> [TAREFA PROPOSTA A]: No texto sobre as tentações de Jesus, a frase que começa com "De fato, ninguém se conhece" diz o que não se pode fazer sem outra coisa. Liste todas essas impossibilidades, cada uma com a condição que lhe falta.
> [TAREFA PROPOSTA B]: Reproduza o trecho do texto sobre as tentações de Jesus entre "A narrativa das" e "que pode dar.", incluindo esses dois trechos.

> [TEXTO FORNECIDO]:
■ ■ ■ ■ ■ ■ ■
O 1º Domingo da Quaresma nos apresenta todos
os anos o mistério do jejum de Jesus no deserto, seguido das tentações (cf. Mt
4, 1-11). É a primeira vez que o demônio intervém na vida de Jesus, e faz isto
abertamente. Põe à prova Nosso Senhor; talvez queira averiguar se chegou a hora
do Messias.
A narrativa das tentações que Jesus sofreu
mostra que Jesus “foi experimentado em tudo” (Hb 4, 15), comprovando também a
veracidade da Encarnação do Verbo de Deus.
Diz Santo Agostinho que, na sua passagem por
este mundo nossa vida não pode escapar à prova da tentação, dado que nosso
progresso se realiza pela prova. De fato, ninguém se conhece a si mesmo sem ser
experimentado, e não pode ser coroado sem ter vencido, e não pode vencer, se
não tiver combatido e não pode lutar se não encontrou o inimigo e as tentações.
Por isso, a existência do ser humano nesta
terra é uma batalha contínua contra o mal. É esta luta contra o pecado, a
exemplo de Cristo, que devemos intensificar nesta Quaresma; luta que constitui
uma tarefa para a vida toda.
O demônio promete sempre mais do que pode dar.
A felicidade está muito longe das suas mãos. Toda a tentação é sempre um engano
miserável! Mas, para nos experimentar, o demônio conta com as nossas ambições.
■ ■ ■ ■ ■ ■ ■
> [MATERIAL REUNIDO]:
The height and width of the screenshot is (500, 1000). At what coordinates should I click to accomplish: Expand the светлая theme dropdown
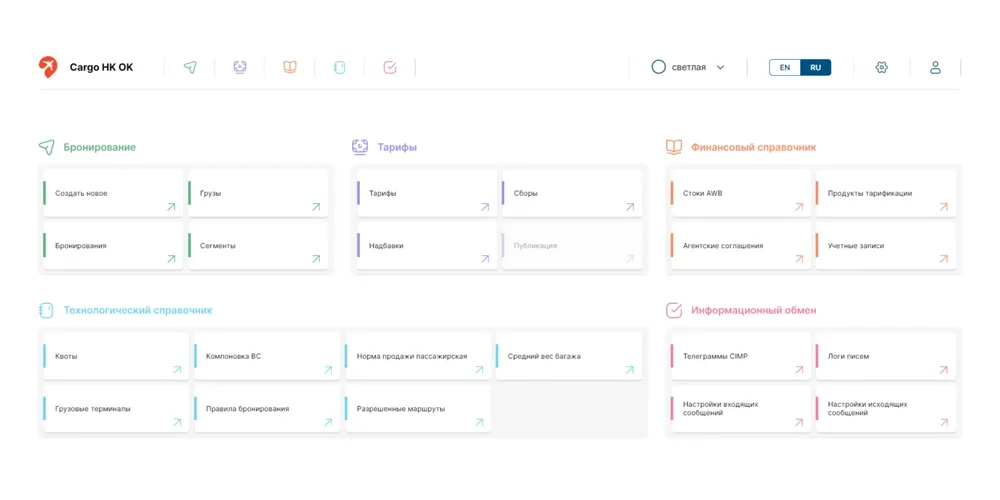click(720, 68)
■ ■ ■ ■ ■ ■ ■
> [RESPOSTA ESPERADA A]:
- Conhecer a si mesmo sem ser experimentado
- Ser coroado sem ter vencido
- Vencer sem ter combatido
- Lutar sem ter encontrado o inimigo e as tentações

> [RESPOSTA ESPERADA B]:
A narrativa das tentações que Jesus sofreu
mostra que Jesus “foi experimentado em tudo” (Hb 4, 15), comprovando também a
veracidade da Encarnação do Verbo de Deus.
Diz Santo Agostinho que, na sua passagem por
este mundo nossa vida não pode escapar à prova da tentação, dado que nosso
progresso se realiza pela prova. De fato, ninguém se conhece a si mesmo sem ser
experimentado, e não pode ser coroado sem ter vencido, e não pode vencer, se
não tiver combatido e não pode lutar se não encontrou o inimigo e as tentações.
Por isso, a existência do ser humano nesta
terra é uma batalha contínua contra o mal. É esta luta contra o pecado, a
exemplo de Cristo, que devemos intensificar nesta Quaresma; luta que constitui
uma tarefa para a vida toda.
O demônio promete sempre mais do que pode dar.